Lecture on RDD in Spark

Jul 16, 2024

Lecture on RDD in Spark

Introduction to RDD

  • RDD stands for Resilient Distributed Dataset
  • Purpose: Distribute datasets across multiple servers and nodes for parallel computations.

Key Features of RDD

  • Immutable Collection: RDDs are collections of objects that do not change.
  • Resilience: Fault-tolerant.

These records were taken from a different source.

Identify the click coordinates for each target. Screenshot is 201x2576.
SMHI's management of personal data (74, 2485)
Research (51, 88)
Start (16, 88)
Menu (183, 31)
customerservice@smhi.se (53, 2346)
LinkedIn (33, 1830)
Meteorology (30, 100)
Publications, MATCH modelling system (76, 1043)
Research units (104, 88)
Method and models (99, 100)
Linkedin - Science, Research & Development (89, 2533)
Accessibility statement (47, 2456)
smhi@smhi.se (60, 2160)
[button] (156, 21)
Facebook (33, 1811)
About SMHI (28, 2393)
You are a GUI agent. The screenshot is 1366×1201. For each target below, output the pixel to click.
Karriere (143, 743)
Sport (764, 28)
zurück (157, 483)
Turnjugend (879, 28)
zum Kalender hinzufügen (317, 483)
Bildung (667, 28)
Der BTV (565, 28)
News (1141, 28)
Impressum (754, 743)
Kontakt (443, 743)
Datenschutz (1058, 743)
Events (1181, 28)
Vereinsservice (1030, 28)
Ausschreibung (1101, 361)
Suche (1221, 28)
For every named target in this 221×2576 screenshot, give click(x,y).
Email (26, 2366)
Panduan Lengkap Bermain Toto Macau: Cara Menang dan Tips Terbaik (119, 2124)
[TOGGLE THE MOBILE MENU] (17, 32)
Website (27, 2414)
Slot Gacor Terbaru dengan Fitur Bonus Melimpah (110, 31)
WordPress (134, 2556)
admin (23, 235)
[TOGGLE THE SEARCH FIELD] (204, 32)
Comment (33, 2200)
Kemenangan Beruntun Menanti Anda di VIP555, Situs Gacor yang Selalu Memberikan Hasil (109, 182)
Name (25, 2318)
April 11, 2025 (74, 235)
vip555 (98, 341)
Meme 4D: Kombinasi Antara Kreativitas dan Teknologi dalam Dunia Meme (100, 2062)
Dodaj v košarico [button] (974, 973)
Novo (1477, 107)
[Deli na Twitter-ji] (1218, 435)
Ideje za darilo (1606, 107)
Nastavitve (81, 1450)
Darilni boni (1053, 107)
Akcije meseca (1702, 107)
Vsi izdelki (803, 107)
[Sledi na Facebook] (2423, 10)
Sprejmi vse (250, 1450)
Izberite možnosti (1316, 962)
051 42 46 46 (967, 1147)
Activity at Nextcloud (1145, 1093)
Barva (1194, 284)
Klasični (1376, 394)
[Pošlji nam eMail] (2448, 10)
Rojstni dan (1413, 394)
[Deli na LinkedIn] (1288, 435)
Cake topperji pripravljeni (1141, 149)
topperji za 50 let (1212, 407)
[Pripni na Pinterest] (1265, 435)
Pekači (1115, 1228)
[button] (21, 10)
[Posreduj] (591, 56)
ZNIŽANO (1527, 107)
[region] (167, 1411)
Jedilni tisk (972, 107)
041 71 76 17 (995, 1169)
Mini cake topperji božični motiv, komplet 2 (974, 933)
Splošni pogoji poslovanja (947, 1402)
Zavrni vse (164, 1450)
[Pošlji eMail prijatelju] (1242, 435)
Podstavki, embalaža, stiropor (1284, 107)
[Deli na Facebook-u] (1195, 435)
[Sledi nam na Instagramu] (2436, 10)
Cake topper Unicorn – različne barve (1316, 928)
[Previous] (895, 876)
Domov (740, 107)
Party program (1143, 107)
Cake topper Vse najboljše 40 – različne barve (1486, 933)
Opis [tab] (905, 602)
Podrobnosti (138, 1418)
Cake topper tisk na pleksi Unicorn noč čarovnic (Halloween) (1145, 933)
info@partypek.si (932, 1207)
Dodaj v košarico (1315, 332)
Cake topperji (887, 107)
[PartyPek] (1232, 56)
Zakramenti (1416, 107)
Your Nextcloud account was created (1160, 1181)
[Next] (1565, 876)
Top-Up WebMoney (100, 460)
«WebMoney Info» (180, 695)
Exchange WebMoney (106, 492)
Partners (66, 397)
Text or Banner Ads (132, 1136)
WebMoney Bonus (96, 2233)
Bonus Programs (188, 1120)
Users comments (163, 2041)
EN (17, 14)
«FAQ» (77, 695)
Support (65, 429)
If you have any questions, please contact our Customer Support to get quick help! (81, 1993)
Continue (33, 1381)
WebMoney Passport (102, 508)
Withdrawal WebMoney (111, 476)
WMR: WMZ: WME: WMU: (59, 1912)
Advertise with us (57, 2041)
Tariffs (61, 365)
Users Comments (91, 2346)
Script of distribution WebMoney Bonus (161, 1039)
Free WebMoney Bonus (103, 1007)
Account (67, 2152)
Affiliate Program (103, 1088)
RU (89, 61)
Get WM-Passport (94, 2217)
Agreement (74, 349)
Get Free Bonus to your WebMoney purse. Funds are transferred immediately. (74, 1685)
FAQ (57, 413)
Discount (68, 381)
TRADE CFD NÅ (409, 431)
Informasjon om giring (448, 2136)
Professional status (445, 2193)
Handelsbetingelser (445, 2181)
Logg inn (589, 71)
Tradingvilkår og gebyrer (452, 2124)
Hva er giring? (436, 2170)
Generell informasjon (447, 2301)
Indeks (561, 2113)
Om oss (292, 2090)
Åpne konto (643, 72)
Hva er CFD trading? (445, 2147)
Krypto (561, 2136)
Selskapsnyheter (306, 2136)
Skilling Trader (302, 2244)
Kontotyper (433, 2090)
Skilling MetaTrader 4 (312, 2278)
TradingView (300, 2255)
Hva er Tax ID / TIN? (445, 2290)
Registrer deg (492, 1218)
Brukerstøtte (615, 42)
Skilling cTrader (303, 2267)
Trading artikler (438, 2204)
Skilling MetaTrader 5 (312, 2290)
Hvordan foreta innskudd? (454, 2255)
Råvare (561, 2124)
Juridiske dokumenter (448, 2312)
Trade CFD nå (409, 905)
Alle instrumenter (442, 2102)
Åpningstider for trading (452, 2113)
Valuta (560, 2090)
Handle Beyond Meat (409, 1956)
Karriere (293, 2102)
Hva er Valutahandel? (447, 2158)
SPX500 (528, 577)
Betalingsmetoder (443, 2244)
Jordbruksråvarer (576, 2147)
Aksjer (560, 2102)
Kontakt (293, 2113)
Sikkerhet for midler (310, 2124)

Uses DAG (Directed Acyclic Graph) to recompute missing partitions.
  • Distribution: Data can be stored across various nodes/servers.
  • Data Loading: Can load datasets externally (e.g., CSV or JSON files).

Operations on RDD

  • Two Main Types of Operations
    • Transformations
    • Actions

Transformations

  • Definition: Functions that take an RDD as input and return one or more RDDs as output.
  • Characteristics:
    • Lazy Operations: Not executed until an action is performed.
    • Can apply multiple methods like map, filter, reduceByKey.
  • Types:
    • Narrow Transformations
    • Wide Transformations

Actions

  • Definition: The final result of RDD computations.
  • Process:
    • Load data into original RDD
    • Perform intermediate transformations
    • Returns result to driver program
  • Characteristics:
    • Do not create new RDDs
    • Final results can be saved to files or displayed on the console.
  • Examples: first, take, reduce, collect, count

Conclusion

  • RDDs are a foundational data structure in Apache Spark
  • They enable efficient, fault-tolerant, and parallel data processing.